* What to produce
From the line with "The height and width of the screenshot is (410, 860)." to the line with "Task: Open commit abe2c99 link", retype every line exactly, including those two, and leave out the rest of the data below.

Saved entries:
= Beginning of Section =
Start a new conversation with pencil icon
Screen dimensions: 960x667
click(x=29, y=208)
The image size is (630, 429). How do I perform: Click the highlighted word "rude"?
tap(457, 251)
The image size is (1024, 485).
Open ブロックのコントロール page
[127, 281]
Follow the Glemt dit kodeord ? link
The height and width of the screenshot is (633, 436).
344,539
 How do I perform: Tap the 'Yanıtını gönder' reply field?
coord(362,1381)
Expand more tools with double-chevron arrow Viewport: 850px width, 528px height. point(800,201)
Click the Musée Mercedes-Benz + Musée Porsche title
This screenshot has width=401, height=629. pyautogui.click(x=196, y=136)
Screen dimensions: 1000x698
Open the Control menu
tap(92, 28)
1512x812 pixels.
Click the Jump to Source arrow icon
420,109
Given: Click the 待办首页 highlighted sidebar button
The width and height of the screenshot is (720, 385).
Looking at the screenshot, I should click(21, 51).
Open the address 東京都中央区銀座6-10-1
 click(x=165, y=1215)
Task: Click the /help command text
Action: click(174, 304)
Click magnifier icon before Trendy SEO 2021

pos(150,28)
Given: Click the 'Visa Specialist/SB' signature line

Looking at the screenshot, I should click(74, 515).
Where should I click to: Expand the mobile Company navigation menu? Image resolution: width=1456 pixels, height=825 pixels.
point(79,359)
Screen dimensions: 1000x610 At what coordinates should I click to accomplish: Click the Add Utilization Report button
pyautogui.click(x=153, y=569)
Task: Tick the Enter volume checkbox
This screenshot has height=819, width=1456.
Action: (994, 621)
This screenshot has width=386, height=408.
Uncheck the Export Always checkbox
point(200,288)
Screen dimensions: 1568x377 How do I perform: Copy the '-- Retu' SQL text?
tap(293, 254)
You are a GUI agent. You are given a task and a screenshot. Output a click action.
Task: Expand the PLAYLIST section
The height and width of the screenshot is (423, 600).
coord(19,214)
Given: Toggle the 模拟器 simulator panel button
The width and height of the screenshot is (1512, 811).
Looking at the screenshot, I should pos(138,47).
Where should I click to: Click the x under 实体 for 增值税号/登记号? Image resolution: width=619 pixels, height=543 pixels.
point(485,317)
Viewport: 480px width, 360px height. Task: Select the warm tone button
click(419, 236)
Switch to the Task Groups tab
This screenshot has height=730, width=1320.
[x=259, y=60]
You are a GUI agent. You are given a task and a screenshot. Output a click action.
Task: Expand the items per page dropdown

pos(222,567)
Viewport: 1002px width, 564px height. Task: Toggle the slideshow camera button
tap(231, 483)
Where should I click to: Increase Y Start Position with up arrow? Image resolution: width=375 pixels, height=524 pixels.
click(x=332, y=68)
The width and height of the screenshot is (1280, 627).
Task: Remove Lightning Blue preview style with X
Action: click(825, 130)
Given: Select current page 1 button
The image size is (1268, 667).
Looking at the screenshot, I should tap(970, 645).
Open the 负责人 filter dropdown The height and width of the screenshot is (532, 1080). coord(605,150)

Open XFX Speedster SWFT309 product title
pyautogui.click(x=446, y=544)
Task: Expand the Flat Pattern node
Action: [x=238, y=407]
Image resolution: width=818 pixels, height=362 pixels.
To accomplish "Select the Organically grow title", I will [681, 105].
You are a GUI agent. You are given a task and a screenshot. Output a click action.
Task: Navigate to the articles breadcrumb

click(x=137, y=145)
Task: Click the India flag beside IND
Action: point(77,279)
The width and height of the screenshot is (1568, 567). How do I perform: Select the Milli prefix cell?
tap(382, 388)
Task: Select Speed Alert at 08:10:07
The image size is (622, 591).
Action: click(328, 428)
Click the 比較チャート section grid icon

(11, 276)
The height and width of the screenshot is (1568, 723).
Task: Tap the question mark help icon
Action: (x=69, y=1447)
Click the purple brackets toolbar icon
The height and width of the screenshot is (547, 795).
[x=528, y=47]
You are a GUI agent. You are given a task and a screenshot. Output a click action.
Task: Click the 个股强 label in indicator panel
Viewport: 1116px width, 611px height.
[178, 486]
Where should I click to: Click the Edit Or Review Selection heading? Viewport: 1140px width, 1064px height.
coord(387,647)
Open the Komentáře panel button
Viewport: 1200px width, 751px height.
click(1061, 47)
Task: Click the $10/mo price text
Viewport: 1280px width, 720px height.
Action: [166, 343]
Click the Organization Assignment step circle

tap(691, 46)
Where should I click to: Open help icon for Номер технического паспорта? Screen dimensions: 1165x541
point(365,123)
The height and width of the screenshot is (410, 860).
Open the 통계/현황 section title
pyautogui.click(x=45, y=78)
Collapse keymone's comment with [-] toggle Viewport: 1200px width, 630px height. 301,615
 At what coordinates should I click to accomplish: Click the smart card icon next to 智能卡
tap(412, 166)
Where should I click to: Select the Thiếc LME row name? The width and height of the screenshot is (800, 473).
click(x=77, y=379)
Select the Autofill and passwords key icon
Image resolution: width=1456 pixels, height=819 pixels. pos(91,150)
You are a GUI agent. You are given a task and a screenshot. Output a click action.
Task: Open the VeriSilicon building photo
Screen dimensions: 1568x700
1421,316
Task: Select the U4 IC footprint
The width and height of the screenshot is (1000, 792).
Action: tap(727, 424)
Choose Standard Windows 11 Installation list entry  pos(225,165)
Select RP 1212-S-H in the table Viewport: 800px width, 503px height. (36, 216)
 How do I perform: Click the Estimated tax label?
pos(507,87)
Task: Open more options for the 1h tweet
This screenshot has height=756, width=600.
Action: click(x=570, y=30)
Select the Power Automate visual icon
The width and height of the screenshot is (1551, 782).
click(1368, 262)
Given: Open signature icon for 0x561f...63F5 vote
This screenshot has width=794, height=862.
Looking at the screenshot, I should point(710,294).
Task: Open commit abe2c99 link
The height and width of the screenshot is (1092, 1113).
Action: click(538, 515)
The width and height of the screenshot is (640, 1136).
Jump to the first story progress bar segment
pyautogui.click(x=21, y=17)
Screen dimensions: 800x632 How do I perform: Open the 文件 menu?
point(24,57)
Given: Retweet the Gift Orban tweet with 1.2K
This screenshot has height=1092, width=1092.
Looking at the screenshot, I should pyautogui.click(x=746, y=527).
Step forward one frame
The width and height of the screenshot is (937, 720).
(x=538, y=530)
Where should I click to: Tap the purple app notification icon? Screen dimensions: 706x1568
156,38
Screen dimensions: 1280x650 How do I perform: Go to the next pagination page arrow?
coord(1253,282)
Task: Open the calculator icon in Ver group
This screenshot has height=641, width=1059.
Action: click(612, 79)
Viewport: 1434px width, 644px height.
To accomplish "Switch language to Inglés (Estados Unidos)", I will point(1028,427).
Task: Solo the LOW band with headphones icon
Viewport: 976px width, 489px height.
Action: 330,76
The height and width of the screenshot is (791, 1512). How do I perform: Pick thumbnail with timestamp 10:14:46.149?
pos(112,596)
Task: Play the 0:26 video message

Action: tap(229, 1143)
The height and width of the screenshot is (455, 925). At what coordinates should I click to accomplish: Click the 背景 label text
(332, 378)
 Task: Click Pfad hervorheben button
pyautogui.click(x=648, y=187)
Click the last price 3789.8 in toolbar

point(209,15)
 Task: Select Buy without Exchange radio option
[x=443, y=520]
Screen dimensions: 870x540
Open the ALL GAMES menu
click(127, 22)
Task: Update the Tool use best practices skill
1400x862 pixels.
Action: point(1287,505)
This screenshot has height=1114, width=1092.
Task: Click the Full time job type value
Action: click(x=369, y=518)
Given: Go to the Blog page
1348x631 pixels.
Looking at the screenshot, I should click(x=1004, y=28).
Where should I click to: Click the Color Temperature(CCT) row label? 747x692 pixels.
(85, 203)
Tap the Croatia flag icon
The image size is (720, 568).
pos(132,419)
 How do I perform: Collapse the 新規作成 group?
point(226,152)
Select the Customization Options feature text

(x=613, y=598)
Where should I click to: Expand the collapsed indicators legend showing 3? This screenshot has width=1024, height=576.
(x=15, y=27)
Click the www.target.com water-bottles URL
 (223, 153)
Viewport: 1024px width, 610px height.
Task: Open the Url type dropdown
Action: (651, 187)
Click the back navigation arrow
= End of Section =
* Output of the task
The height and width of the screenshot is (410, 860).
Open the 통계/현황 section title
pyautogui.click(x=45, y=78)
Collapse keymone's comment with [-] toggle Viewport: 1200px width, 630px height. 301,615
 At what coordinates should I click to accomplish: Click the smart card icon next to 智能卡
tap(412, 166)
Where should I click to: Select the Thiếc LME row name? The width and height of the screenshot is (800, 473).
click(x=77, y=379)
Select the Autofill and passwords key icon
Image resolution: width=1456 pixels, height=819 pixels. pos(91,150)
You are a GUI agent. You are given a task and a screenshot. Output a click action.
Task: Open the VeriSilicon building photo
Screen dimensions: 1568x700
1421,316
Task: Select the U4 IC footprint
The width and height of the screenshot is (1000, 792).
Action: tap(727, 424)
Choose Standard Windows 11 Installation list entry  pos(225,165)
Select RP 1212-S-H in the table Viewport: 800px width, 503px height. (36, 216)
 How do I perform: Click the Estimated tax label?
pos(507,87)
Task: Open more options for the 1h tweet
This screenshot has height=756, width=600.
Action: click(x=570, y=30)
Select the Power Automate visual icon
The width and height of the screenshot is (1551, 782).
click(1368, 262)
Given: Open signature icon for 0x561f...63F5 vote
This screenshot has width=794, height=862.
Looking at the screenshot, I should point(710,294).
Task: Open commit abe2c99 link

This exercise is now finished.